Data shown: Begin
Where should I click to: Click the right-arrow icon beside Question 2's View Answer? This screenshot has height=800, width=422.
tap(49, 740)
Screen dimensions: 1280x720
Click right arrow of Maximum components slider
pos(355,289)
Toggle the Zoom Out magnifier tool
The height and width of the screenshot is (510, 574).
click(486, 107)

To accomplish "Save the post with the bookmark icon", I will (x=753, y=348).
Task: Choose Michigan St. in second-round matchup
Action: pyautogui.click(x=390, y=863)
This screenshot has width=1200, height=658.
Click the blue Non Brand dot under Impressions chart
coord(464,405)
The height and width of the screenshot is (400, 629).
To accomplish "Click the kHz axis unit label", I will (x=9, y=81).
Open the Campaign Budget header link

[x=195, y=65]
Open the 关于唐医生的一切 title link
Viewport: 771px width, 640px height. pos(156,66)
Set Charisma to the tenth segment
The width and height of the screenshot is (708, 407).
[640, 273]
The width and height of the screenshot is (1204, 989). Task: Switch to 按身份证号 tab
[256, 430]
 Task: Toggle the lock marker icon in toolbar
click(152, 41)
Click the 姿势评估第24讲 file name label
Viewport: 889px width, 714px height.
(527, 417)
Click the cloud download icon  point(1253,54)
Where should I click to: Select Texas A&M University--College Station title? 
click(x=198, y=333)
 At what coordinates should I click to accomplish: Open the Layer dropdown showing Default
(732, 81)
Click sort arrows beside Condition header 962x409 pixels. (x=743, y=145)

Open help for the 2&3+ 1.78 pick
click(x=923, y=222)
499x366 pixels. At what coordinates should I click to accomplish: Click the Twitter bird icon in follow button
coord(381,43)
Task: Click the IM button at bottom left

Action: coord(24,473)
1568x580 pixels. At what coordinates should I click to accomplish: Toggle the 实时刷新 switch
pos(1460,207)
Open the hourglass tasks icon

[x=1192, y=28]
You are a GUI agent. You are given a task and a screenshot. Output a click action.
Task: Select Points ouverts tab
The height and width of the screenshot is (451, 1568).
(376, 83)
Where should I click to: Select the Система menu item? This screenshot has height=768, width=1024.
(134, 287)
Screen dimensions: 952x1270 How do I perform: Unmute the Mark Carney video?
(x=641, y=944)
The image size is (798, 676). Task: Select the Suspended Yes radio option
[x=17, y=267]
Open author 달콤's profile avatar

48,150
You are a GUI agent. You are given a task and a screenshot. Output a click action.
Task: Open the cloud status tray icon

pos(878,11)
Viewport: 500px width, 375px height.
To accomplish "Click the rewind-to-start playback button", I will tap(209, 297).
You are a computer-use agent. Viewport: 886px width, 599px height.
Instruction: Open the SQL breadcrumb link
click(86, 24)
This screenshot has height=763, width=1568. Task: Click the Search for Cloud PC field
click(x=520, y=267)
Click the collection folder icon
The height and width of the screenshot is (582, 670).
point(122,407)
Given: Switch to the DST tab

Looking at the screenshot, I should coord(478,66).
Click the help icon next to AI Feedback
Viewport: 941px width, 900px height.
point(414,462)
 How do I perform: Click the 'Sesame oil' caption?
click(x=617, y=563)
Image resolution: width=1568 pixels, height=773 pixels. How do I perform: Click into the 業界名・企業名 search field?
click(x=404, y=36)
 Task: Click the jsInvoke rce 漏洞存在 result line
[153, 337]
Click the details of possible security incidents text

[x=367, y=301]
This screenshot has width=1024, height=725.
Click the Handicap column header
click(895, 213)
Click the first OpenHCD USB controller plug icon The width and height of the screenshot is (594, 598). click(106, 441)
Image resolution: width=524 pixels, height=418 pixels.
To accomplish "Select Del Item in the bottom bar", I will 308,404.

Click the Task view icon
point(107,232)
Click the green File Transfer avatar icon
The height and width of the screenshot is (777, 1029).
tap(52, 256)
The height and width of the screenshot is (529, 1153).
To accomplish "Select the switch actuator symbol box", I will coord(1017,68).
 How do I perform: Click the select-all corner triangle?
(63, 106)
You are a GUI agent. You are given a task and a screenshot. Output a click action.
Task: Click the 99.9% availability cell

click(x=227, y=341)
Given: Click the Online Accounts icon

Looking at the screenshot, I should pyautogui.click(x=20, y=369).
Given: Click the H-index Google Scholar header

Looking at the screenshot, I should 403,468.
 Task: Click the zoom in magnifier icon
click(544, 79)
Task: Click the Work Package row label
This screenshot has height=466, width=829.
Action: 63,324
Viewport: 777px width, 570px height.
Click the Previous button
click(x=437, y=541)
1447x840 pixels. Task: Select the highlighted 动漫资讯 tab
Data shown: End
Reproduce the lines of the entries above from the one with "Task: Click the jsInvoke" to the one with "Click the first", both included, exactly and without any other line.

(Exercise result)
 Task: Click the jsInvoke rce 漏洞存在 result line
[153, 337]
Click the details of possible security incidents text

[x=367, y=301]
This screenshot has width=1024, height=725.
Click the Handicap column header
click(895, 213)
Click the first OpenHCD USB controller plug icon The width and height of the screenshot is (594, 598). click(106, 441)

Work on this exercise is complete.